** What is needed **
Please reproduce the data exactly, excluding any pictures it contains.

[[ Available data, beginning ]]

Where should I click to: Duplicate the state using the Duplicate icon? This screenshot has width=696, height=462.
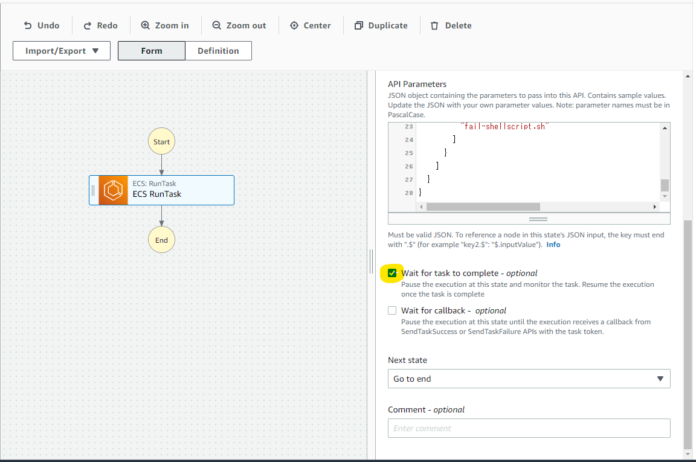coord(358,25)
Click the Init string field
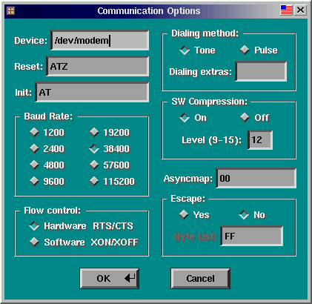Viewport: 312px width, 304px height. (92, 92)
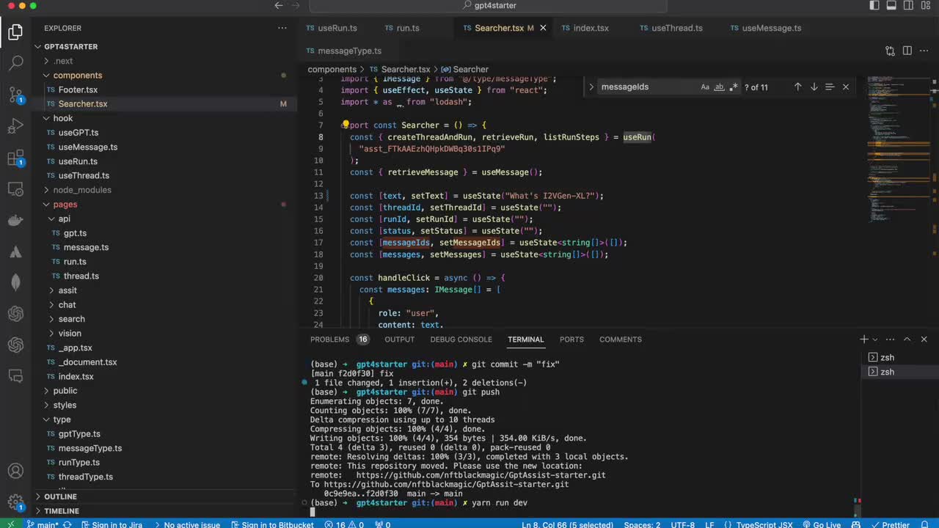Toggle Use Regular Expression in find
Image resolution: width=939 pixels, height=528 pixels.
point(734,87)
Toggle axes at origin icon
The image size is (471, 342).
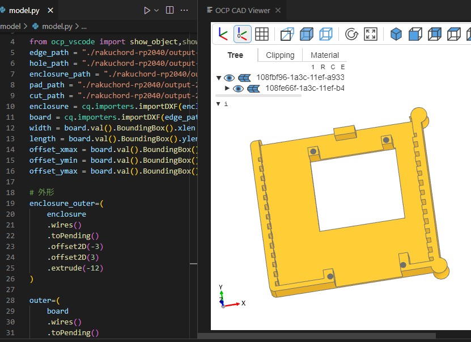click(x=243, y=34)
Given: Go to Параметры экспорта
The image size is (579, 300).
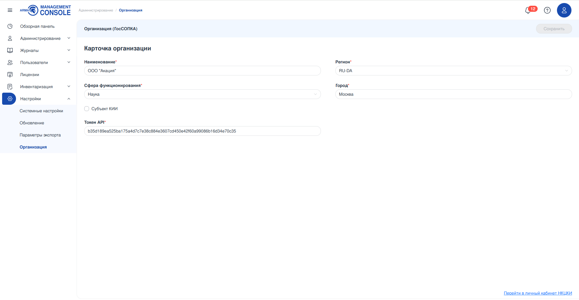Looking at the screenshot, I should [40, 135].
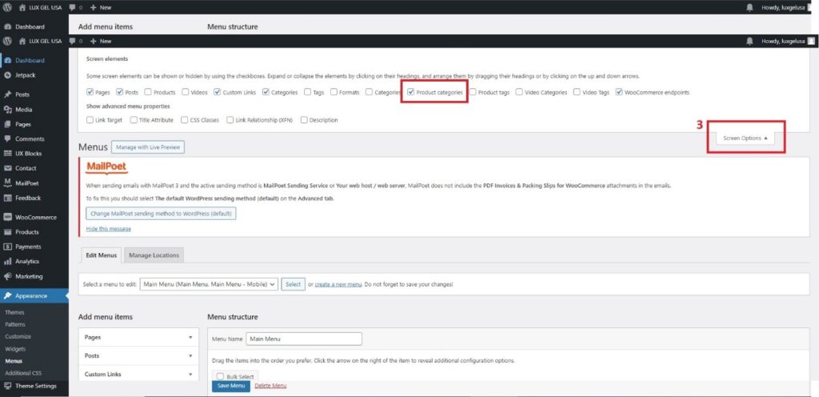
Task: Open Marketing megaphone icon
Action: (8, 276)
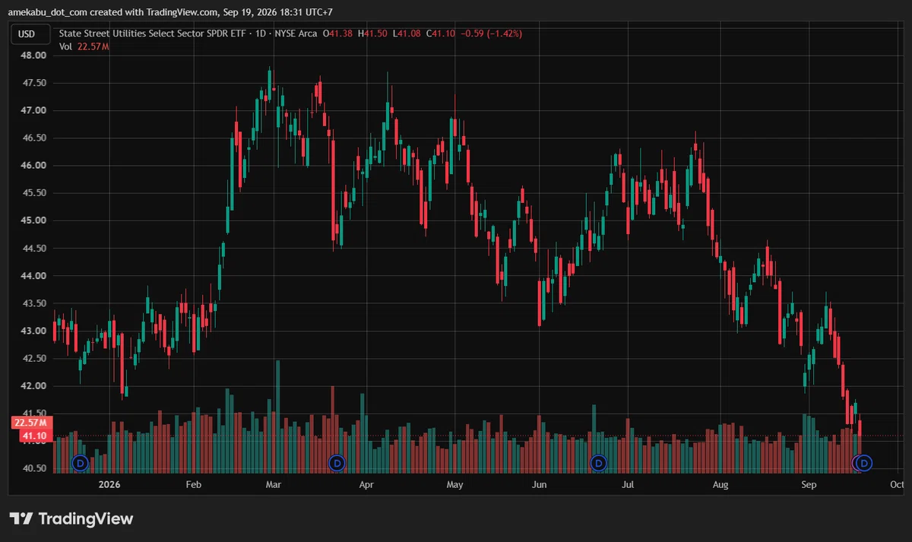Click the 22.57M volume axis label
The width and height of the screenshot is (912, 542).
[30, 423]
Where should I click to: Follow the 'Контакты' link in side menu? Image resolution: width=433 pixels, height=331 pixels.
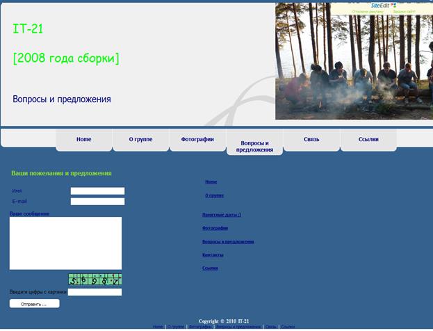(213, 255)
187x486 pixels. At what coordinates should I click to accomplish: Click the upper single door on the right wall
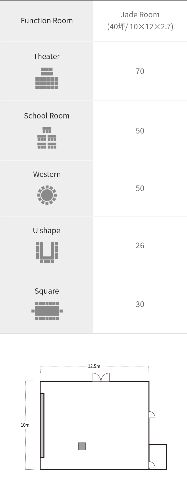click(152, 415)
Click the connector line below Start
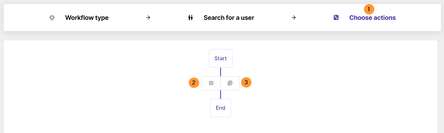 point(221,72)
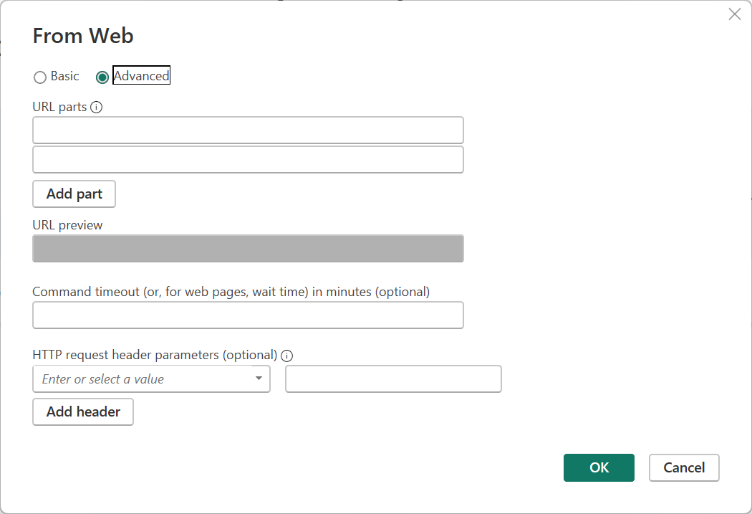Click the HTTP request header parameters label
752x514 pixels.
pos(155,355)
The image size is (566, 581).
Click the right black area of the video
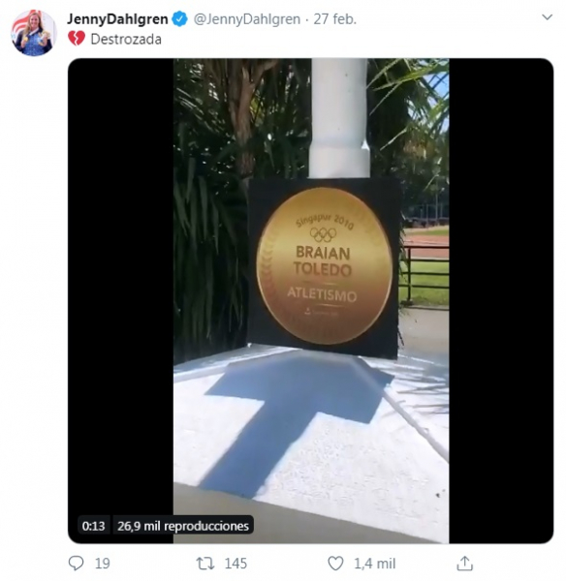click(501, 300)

[[ Available data, end ]]

** Solution to this problem **
Where should I click to: Duplicate the state using the Duplicate icon? This screenshot has width=696, height=462.
coord(358,25)
Click the Init string field
Viewport: 312px width, 304px height. (92, 92)
Toggle Use Regular Expression in find
Image resolution: width=939 pixels, height=528 pixels.
point(734,87)
Toggle axes at origin icon
The image size is (471, 342).
click(x=243, y=34)
Given: Go to Параметры экспорта
The image size is (579, 300).
Looking at the screenshot, I should [40, 135].
Task: Open Marketing megaphone icon
Action: (8, 276)
Click the 22.57M volume axis label
The width and height of the screenshot is (912, 542).
[30, 423]
Where should I click to: Follow the 'Контакты' link in side menu? Image resolution: width=433 pixels, height=331 pixels.
(213, 255)
187x486 pixels. At what coordinates should I click to accomplish: Click the upper single door on the right wall
click(152, 415)
Click the connector line below Start
 point(221,72)
Click the HTTP request header parameters label
752x514 pixels.
pos(155,355)
The image size is (566, 581).
Click the right black area of the video
click(501, 300)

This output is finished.